Brian: “There was never a conversation of you have to do this, but here are the options. Our job is to discuss those options – the benefits to them, but also the downside.”
- What principles/values should guide our actions in these cases?
Being a Good Parent
Parents of a child with a chronic, life-limiting condition experience the full range of emotions. These emotions, though perhaps heightened during a hospitalization for a life-threatening event, are always present.
“Especially in times when the routine (of caring) gets too hard to bear and I think I’d be happier if it was over and if I didn’t have to do it…” ~Tim (Dad)
- What thoughts and feelings do you think Tim is communicating?(Prompt: Sadness, anticipatory grief, anger, guilt, resentment, anticipatory relief etc.)
- To what extent to any of these thoughts or feelings surprise you? Why or why not?
- Do Tim’s thoughts fit with our assumptions about being a “good dad”?
Mom: “I felt like I was drowning. I could never judge, ever again, say, ‘How could that mother walk away from that family? How could that father just walk away from that child?’ Because the effects are so deep, the foundations of my family are cracked. The buildings haven’t fallen down yet, but the foundations are cracked. I’m trying really hard to make sure it doesn’t go any further than that. People say to me you’re such a strong woman, I don’t know how you do it. Well that puts a big burden on my shoulders.”
- To what extent do Jo’s thoughts and feelings surprise you? Why or why not?
- To what extent do Jo’s thoughts fit with our assumptions about being a good mother?
- How did you feel “witnessing” her reaction? What meaning do you attach to her strong emotional expression? (Prompt: sorry for her? Scared for her? Like you were intruding on her private experience? That she’s not at strong as she appears; she’s decompensating; she’s decompressing her feelings, etc.)
- To what extent does the last scene of the film alter your thoughts about whether Jo is “a strong woman” or a “good mother”? (Prompt: What are the consequences of labeling people as “strong” or appraising them as “good” parents?)
- What do you think Ben and his family would feel that it is important for health care professionals to know about them as a family and as individuals?

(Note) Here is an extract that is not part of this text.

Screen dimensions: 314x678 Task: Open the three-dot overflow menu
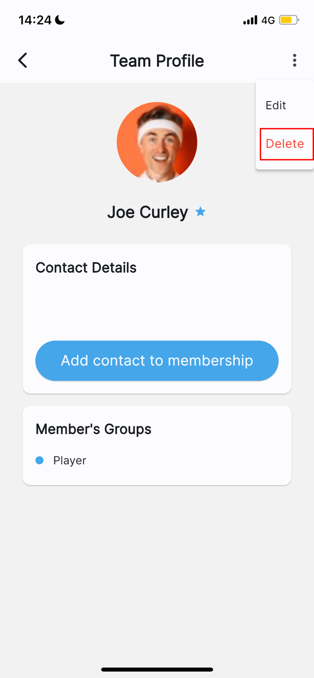295,60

- What additional skills and support do clinicians need to be able to know the unique vulnerabilities and needs of their patients and families? (Prompt: Explore how clinicians might be able to expand their repertoire of skills to partner with families in “healing their cracks” even if we are unable to cure their disease.)
Application to Self and Home Institution
- Regarding what we have discussed during this group, what change would you like to see/make at your home institution?